§ Goal:
Copy the stretch of records from the line containing "Viewport: 640px width, 400px height." through the line containing "point(210,57)", switching "bookmark star" to "heart" and leaving everything else as it is.

§ Excerpted records:

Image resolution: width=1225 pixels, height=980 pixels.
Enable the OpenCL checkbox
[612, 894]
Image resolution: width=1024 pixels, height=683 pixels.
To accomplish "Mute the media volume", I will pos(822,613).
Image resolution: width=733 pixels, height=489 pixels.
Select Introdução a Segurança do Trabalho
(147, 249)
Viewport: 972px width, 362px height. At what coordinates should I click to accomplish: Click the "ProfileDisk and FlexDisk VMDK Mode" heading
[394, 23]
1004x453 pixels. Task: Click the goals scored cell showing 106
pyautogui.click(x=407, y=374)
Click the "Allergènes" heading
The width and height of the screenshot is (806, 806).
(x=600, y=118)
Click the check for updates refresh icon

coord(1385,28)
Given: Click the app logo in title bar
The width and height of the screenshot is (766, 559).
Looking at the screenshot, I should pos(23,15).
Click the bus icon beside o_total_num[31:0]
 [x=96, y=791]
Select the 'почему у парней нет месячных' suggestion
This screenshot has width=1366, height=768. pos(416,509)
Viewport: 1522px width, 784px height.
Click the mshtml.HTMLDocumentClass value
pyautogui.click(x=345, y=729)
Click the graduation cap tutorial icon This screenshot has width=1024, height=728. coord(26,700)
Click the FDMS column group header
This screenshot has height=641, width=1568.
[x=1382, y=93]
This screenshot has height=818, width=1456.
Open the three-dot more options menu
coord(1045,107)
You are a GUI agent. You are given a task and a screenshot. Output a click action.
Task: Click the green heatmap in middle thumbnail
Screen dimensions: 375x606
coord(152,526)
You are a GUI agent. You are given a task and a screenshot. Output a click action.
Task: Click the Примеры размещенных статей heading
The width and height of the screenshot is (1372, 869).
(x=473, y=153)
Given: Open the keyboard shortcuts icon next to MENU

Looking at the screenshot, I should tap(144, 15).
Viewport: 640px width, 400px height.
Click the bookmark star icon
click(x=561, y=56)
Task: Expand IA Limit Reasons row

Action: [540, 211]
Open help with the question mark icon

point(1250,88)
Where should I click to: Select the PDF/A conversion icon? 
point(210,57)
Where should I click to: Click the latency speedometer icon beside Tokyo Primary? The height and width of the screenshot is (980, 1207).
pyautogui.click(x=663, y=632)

§ Task solution:
Viewport: 640px width, 400px height.
Click the heart icon
click(x=561, y=56)
Task: Expand IA Limit Reasons row

Action: [540, 211]
Open help with the question mark icon

point(1250,88)
Where should I click to: Select the PDF/A conversion icon? 
point(210,57)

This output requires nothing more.